What is required: Output every record again so that it matches the original word for word.
::::::::
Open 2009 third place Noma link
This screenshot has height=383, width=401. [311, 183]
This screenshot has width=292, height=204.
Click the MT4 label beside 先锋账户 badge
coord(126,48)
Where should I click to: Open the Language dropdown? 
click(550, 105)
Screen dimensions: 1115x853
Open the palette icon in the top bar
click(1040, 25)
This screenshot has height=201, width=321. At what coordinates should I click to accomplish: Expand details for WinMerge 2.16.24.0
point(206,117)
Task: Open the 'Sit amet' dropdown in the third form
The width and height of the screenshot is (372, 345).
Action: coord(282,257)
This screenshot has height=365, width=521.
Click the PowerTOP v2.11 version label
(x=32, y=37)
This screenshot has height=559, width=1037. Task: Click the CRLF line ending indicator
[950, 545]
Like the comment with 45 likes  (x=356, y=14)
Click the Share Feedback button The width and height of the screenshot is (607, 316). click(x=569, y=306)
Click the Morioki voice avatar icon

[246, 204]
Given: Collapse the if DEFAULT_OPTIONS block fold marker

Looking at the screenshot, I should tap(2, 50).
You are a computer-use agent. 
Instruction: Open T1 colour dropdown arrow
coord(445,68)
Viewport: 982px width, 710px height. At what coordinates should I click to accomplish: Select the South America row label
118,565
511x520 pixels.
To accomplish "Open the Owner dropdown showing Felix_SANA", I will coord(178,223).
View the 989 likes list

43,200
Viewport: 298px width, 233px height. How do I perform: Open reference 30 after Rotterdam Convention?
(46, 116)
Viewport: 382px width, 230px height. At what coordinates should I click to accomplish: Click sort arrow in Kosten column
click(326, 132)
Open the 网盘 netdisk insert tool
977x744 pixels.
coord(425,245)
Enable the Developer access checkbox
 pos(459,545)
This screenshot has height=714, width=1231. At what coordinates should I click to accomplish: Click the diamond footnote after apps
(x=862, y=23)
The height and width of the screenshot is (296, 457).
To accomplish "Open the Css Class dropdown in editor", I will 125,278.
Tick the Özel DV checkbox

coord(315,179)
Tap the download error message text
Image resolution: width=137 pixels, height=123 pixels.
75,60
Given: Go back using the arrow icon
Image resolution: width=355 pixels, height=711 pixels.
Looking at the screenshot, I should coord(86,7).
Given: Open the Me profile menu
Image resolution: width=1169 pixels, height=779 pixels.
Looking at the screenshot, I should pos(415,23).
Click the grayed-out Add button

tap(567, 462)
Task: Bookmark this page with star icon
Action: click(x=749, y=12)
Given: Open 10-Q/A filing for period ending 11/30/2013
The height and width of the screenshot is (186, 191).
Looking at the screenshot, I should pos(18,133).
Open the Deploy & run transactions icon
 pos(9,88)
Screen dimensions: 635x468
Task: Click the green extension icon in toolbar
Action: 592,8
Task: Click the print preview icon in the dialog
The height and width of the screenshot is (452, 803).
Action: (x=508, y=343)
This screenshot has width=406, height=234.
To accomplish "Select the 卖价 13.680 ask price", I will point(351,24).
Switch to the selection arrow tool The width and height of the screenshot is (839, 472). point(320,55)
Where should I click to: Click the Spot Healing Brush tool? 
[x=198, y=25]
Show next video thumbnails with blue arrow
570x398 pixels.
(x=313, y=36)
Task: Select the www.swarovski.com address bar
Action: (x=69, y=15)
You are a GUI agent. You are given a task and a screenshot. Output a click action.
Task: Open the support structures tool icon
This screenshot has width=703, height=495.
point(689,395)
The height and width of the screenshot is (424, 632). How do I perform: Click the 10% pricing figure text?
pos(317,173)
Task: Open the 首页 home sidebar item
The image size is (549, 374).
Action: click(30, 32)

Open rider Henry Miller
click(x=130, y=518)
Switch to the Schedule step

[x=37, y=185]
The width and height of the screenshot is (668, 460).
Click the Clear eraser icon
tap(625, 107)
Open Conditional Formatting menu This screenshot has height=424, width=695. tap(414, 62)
::::::::
Result:
Open 2009 third place Noma link
This screenshot has height=383, width=401. [311, 183]
This screenshot has width=292, height=204.
Click the MT4 label beside 先锋账户 badge
coord(126,48)
Where should I click to: Open the Language dropdown? 
click(550, 105)
Screen dimensions: 1115x853
Open the palette icon in the top bar
click(1040, 25)
This screenshot has height=201, width=321. At what coordinates should I click to accomplish: Expand details for WinMerge 2.16.24.0
point(206,117)
Task: Open the 'Sit amet' dropdown in the third form
The width and height of the screenshot is (372, 345).
Action: coord(282,257)
This screenshot has height=365, width=521.
Click the PowerTOP v2.11 version label
(x=32, y=37)
This screenshot has height=559, width=1037. Task: Click the CRLF line ending indicator
[950, 545]
Like the comment with 45 likes  (x=356, y=14)
Click the Share Feedback button The width and height of the screenshot is (607, 316). click(x=569, y=306)
Click the Morioki voice avatar icon

[246, 204]
Given: Collapse the if DEFAULT_OPTIONS block fold marker

Looking at the screenshot, I should tap(2, 50).
You are a computer-use agent. 
Instruction: Open T1 colour dropdown arrow
coord(445,68)
Viewport: 982px width, 710px height. At what coordinates should I click to accomplish: Select the South America row label
118,565
511x520 pixels.
To accomplish "Open the Owner dropdown showing Felix_SANA", I will coord(178,223).
View the 989 likes list

43,200
Viewport: 298px width, 233px height. How do I perform: Open reference 30 after Rotterdam Convention?
(46, 116)
Viewport: 382px width, 230px height. At what coordinates should I click to accomplish: Click sort arrow in Kosten column
click(326, 132)
Open the 网盘 netdisk insert tool
977x744 pixels.
coord(425,245)
Enable the Developer access checkbox
 pos(459,545)
This screenshot has height=714, width=1231. At what coordinates should I click to accomplish: Click the diamond footnote after apps
(x=862, y=23)
The height and width of the screenshot is (296, 457).
To accomplish "Open the Css Class dropdown in editor", I will 125,278.
Tick the Özel DV checkbox

coord(315,179)
Tap the download error message text
Image resolution: width=137 pixels, height=123 pixels.
75,60
Given: Go back using the arrow icon
Image resolution: width=355 pixels, height=711 pixels.
Looking at the screenshot, I should coord(86,7).
Given: Open the Me profile menu
Image resolution: width=1169 pixels, height=779 pixels.
Looking at the screenshot, I should pos(415,23).
Click the grayed-out Add button

tap(567, 462)
Task: Bookmark this page with star icon
Action: click(x=749, y=12)
Given: Open 10-Q/A filing for period ending 11/30/2013
The height and width of the screenshot is (186, 191).
Looking at the screenshot, I should pos(18,133).
Open the Deploy & run transactions icon
 pos(9,88)
Screen dimensions: 635x468
Task: Click the green extension icon in toolbar
Action: 592,8
Task: Click the print preview icon in the dialog
The height and width of the screenshot is (452, 803).
Action: (x=508, y=343)
This screenshot has width=406, height=234.
To accomplish "Select the 卖价 13.680 ask price", I will point(351,24).
Switch to the selection arrow tool The width and height of the screenshot is (839, 472). point(320,55)
Where should I click to: Click the Spot Healing Brush tool? 
[x=198, y=25]
Show next video thumbnails with blue arrow
570x398 pixels.
(x=313, y=36)
Task: Select the www.swarovski.com address bar
Action: (x=69, y=15)
You are a GUI agent. You are given a task and a screenshot. Output a click action.
Task: Open the support structures tool icon
This screenshot has width=703, height=495.
point(689,395)
The height and width of the screenshot is (424, 632). How do I perform: Click the 10% pricing figure text?
pos(317,173)
Task: Open the 首页 home sidebar item
The image size is (549, 374).
Action: click(30, 32)

Open rider Henry Miller
click(x=130, y=518)
Switch to the Schedule step

[x=37, y=185]
The width and height of the screenshot is (668, 460).
Click the Clear eraser icon
tap(625, 107)
Open Conditional Formatting menu This screenshot has height=424, width=695. tap(414, 62)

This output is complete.